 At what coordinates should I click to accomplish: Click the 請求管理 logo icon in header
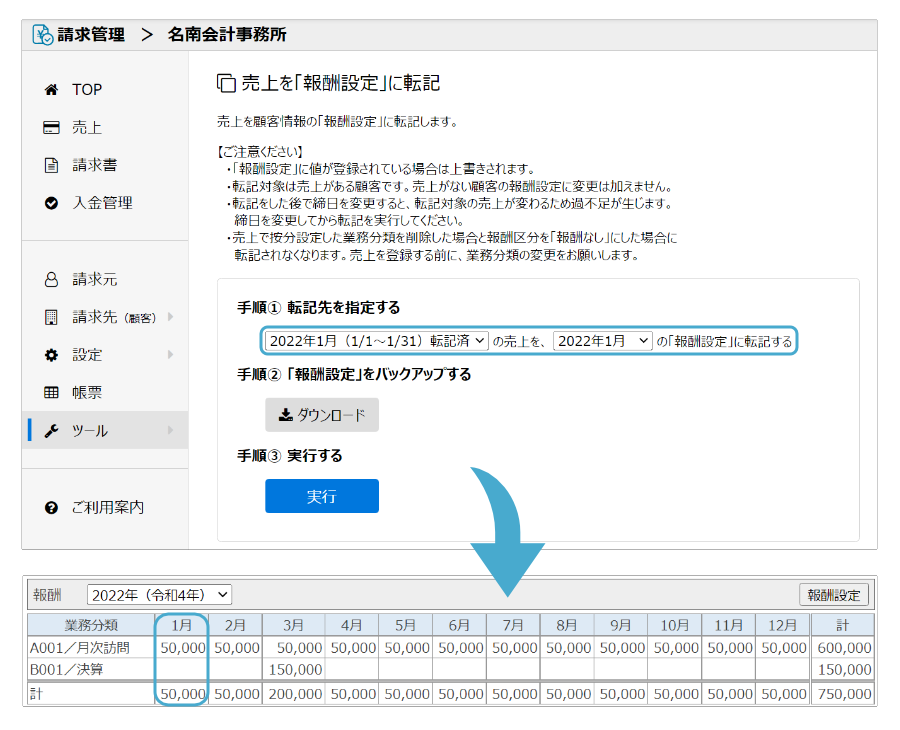[x=43, y=35]
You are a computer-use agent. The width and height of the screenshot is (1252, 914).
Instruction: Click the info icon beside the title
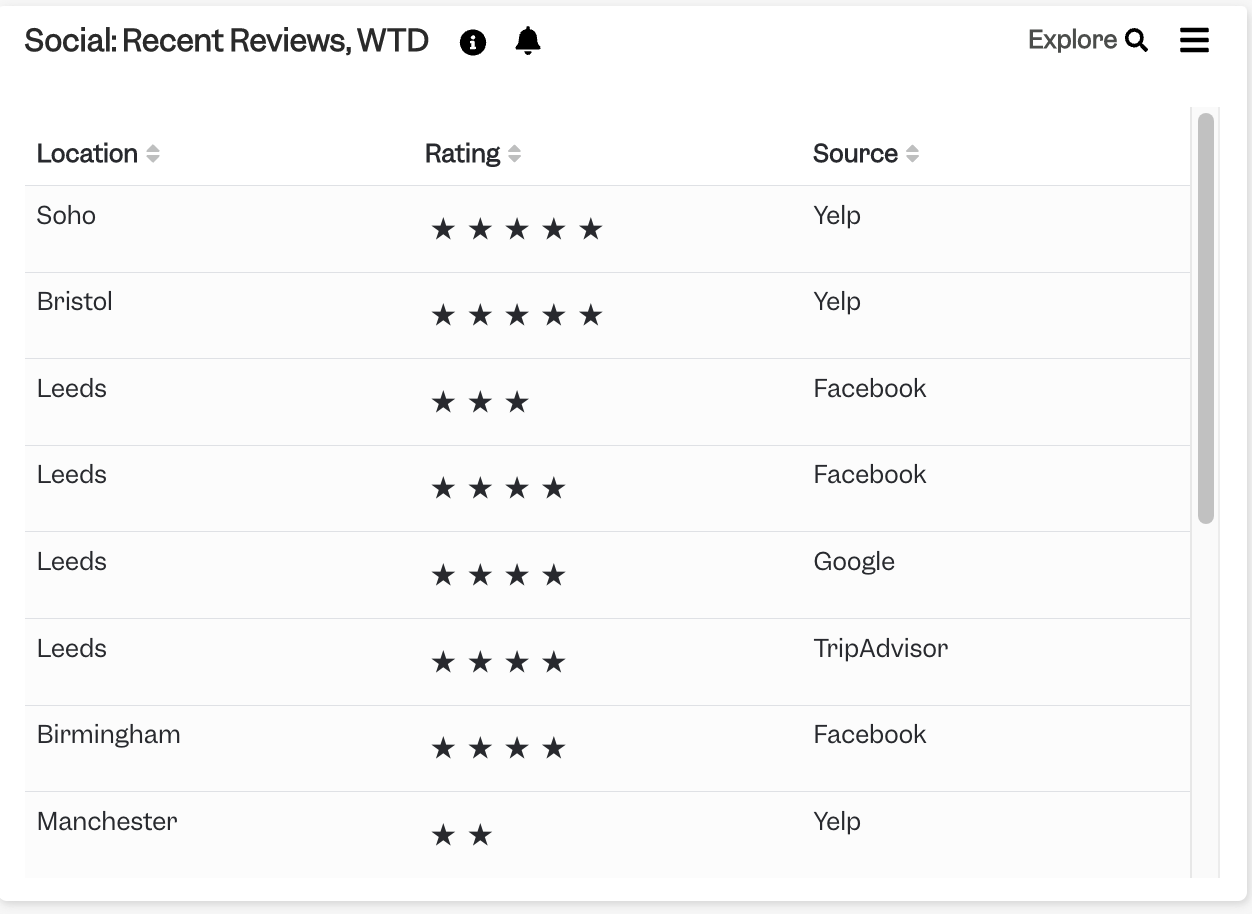[x=473, y=42]
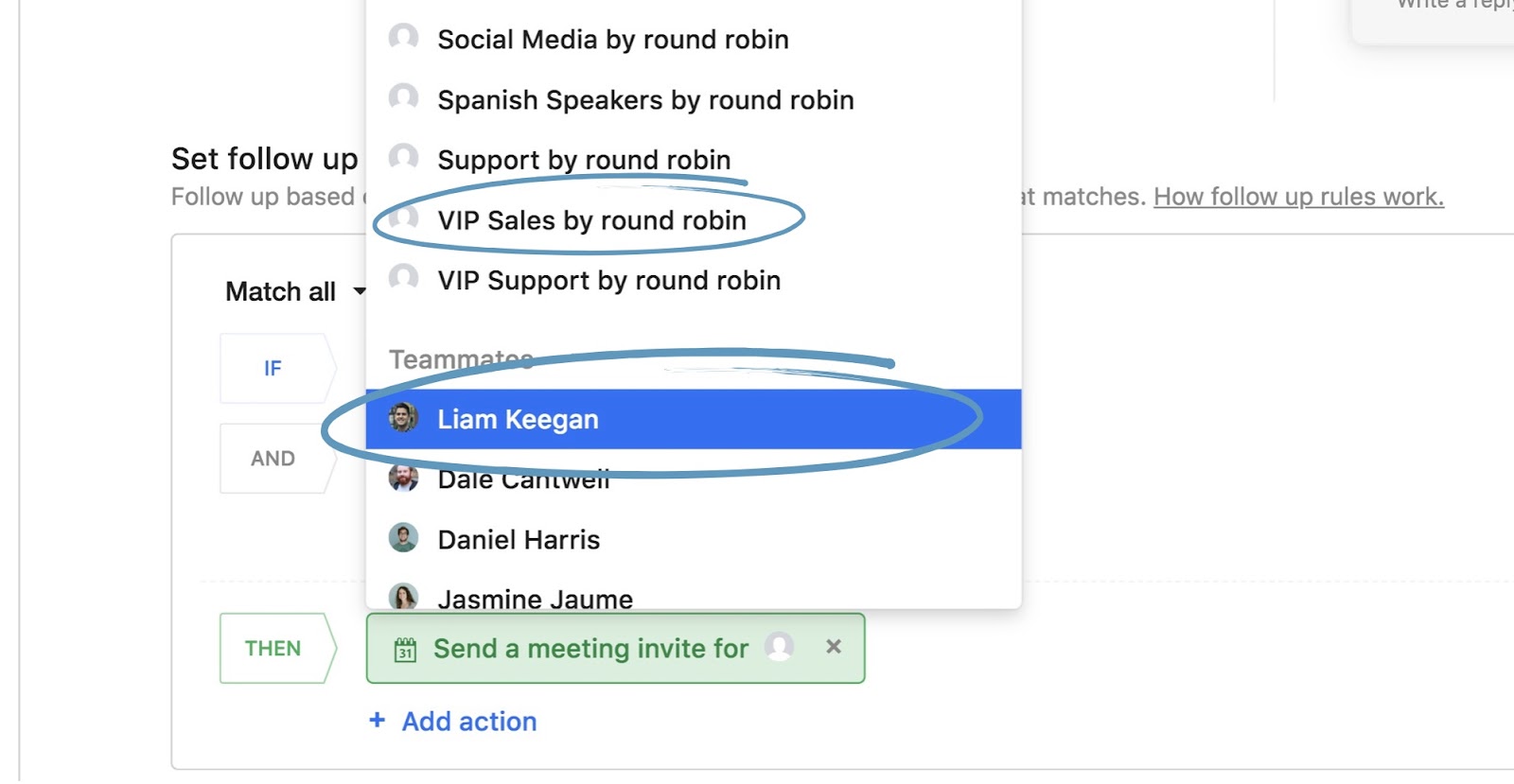
Task: Select teammate Daniel Harris
Action: click(519, 540)
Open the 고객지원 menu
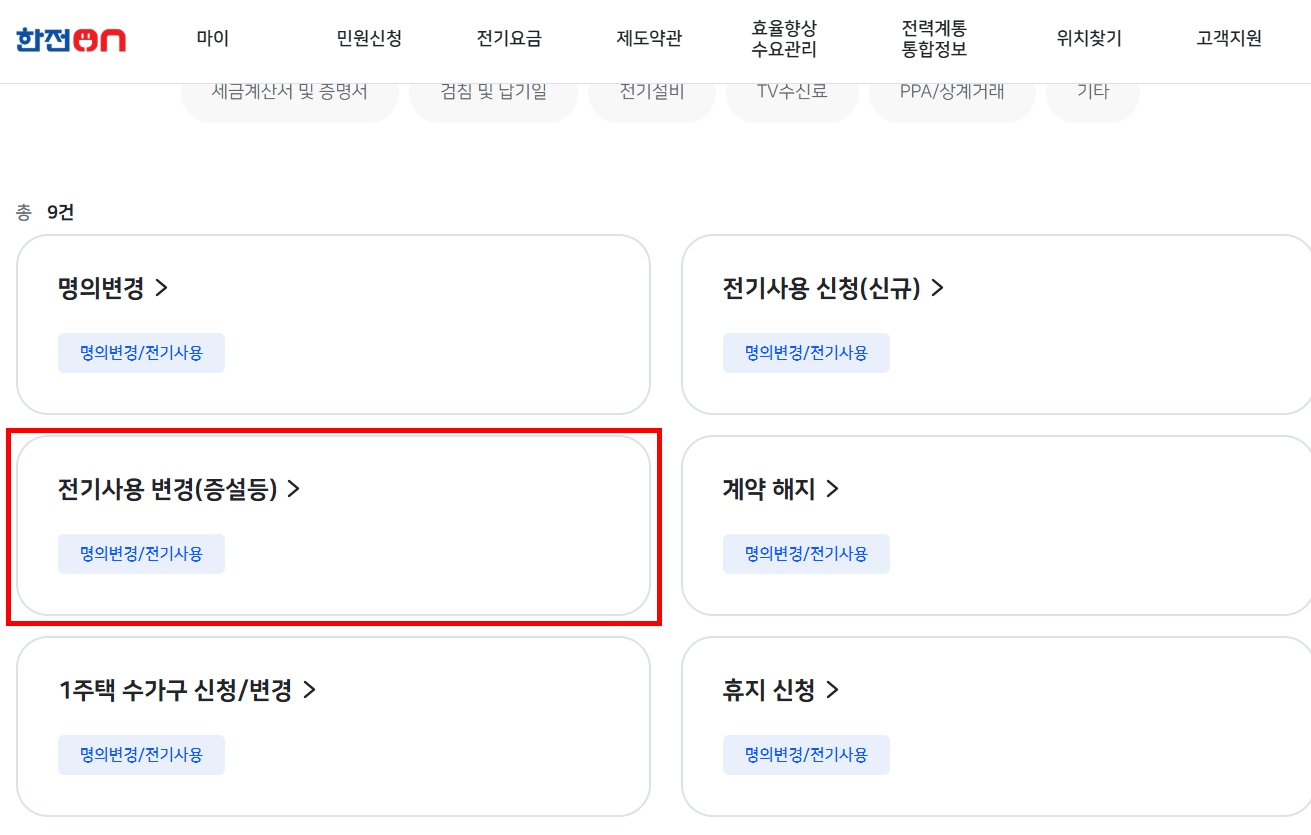The width and height of the screenshot is (1311, 835). click(1229, 39)
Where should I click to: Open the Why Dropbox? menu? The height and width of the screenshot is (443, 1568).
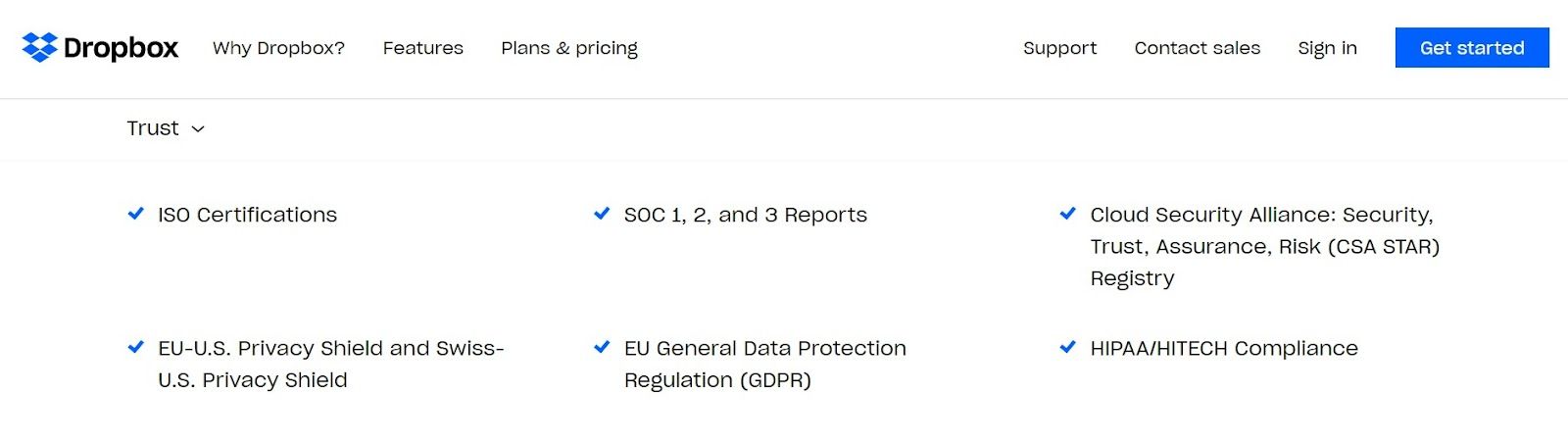[278, 48]
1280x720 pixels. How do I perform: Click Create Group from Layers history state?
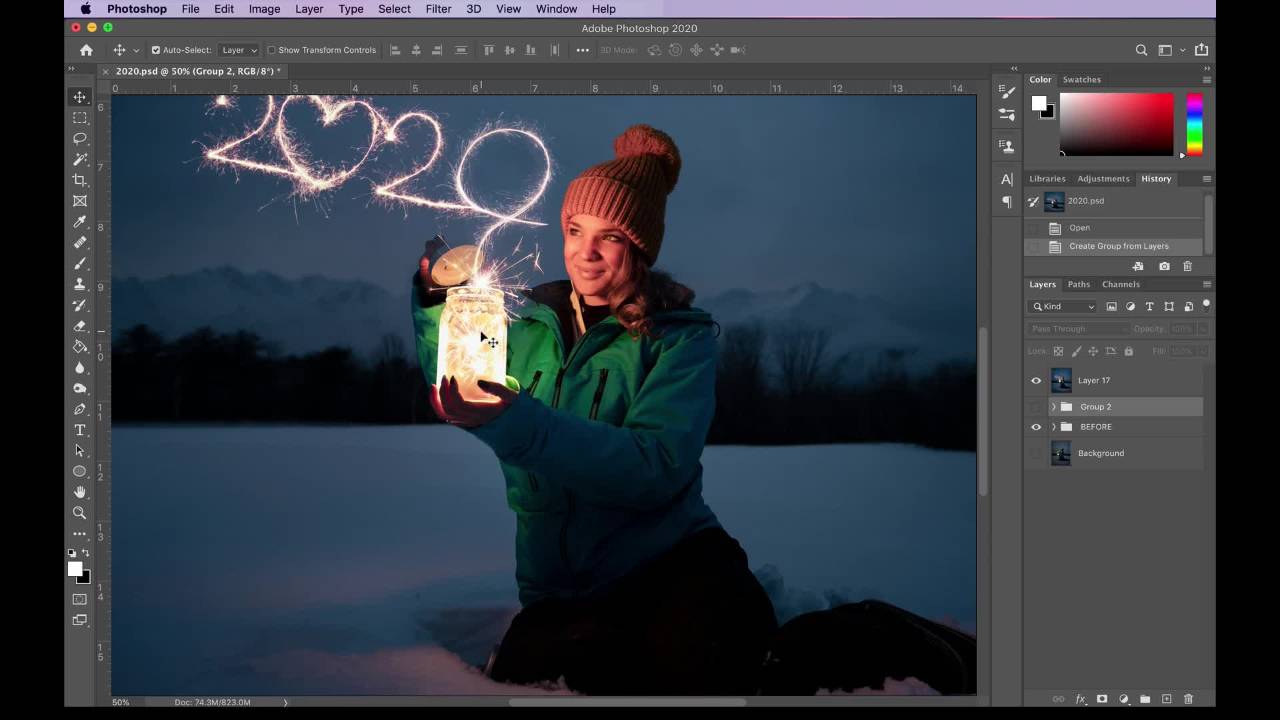(1118, 246)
- - -
• _The task_:
Copy the lines of the records, beginning where the line containing "You are a computer-use" appears and continuing through the final line, exactly and with no pictures.

• _Solution_:
You are a computer-use agent. The width and height of the screenshot is (1252, 914).
Instruction: Click the info icon beside the title
[x=473, y=42]
Task: Select teammate Daniel Harris
Action: click(519, 540)
Open the 고객지원 menu
The width and height of the screenshot is (1311, 835). click(1229, 39)
Where should I click to: Open the Why Dropbox? menu? The height and width of the screenshot is (443, 1568).
[278, 48]
1280x720 pixels. How do I perform: Click Create Group from Layers history state?
(1118, 246)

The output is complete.